Extracted data entries:

§

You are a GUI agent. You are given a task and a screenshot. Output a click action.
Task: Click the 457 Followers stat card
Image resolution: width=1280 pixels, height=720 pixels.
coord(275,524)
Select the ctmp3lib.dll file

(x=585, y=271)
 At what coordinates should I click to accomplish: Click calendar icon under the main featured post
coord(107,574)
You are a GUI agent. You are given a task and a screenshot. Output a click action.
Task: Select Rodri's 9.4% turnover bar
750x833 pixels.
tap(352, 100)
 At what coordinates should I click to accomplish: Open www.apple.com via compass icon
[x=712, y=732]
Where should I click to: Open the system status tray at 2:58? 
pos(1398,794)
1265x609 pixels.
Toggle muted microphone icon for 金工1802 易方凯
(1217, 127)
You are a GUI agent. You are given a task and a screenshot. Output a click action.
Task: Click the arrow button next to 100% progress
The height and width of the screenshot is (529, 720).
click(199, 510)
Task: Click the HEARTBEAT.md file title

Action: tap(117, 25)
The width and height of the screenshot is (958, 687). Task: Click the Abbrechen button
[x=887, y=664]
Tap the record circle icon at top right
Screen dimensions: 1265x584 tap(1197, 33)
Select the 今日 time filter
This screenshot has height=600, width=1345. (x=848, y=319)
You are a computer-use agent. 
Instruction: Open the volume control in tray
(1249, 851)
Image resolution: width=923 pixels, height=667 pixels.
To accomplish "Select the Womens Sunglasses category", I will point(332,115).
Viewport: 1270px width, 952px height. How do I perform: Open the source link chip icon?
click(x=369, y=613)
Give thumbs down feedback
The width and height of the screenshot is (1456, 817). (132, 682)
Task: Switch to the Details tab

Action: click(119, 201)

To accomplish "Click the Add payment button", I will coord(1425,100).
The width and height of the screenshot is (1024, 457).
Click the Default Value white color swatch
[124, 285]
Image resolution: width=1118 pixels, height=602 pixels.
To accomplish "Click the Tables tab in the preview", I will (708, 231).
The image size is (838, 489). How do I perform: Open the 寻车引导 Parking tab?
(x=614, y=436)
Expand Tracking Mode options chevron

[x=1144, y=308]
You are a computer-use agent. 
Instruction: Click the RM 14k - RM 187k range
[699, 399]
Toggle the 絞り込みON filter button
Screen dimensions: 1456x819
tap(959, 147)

§

Work required: What lines in the records above include the string "will"? Copy each one.

Result of this exercise:
To accomplish "Select the Womens Sunglasses category", I will point(332,115).
To accomplish "Click the Add payment button", I will coord(1425,100).
To accomplish "Click the Tables tab in the preview", I will (708, 231).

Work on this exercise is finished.